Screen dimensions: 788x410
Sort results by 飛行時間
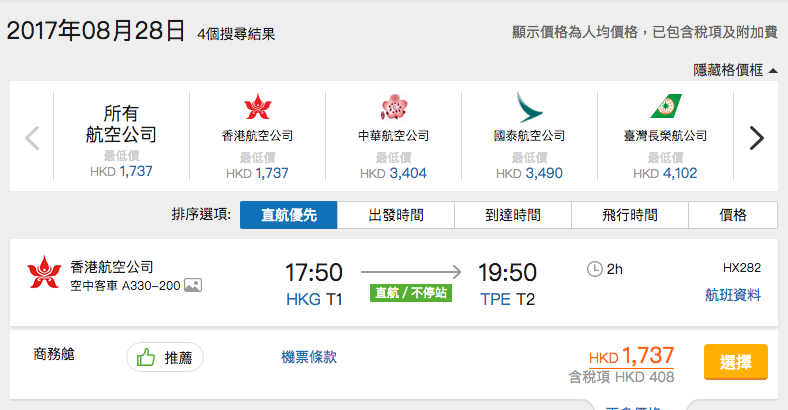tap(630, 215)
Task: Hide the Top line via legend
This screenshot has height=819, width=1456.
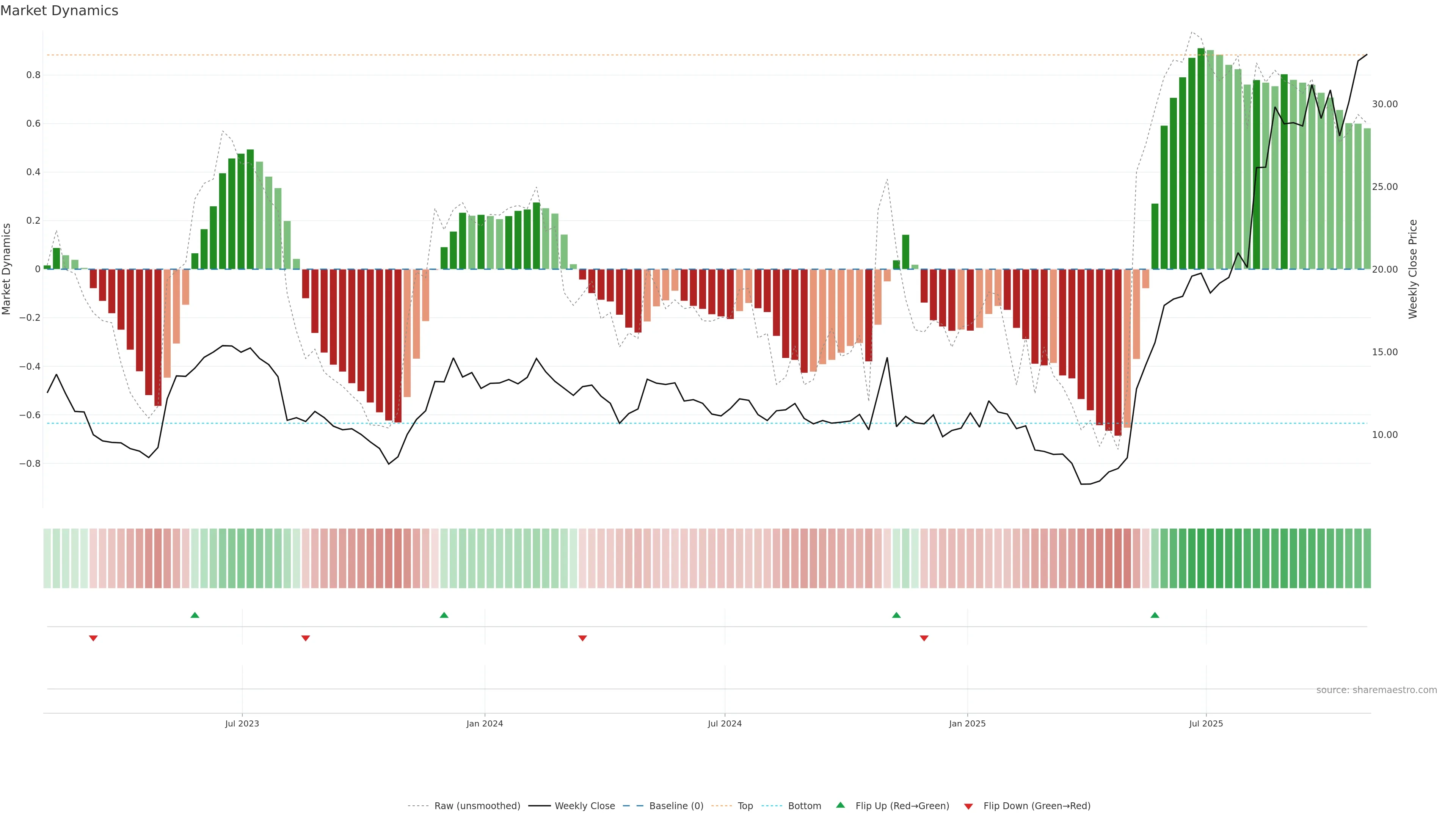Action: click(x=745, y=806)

****

WORK TO COMPLETE
Put the lines of the records above into a JSON list of strings, one string per line, skipping blank lines and leaving out the pictures.

ANSWER TO THE PROBLEM
[
  "Screen dimensions: 788x410",
  "Sort results by 飛行時間",
  "tap(630, 215)",
  "Task: Hide the Top line via legend",
  "This screenshot has height=819, width=1456.",
  "Action: click(x=745, y=806)"
]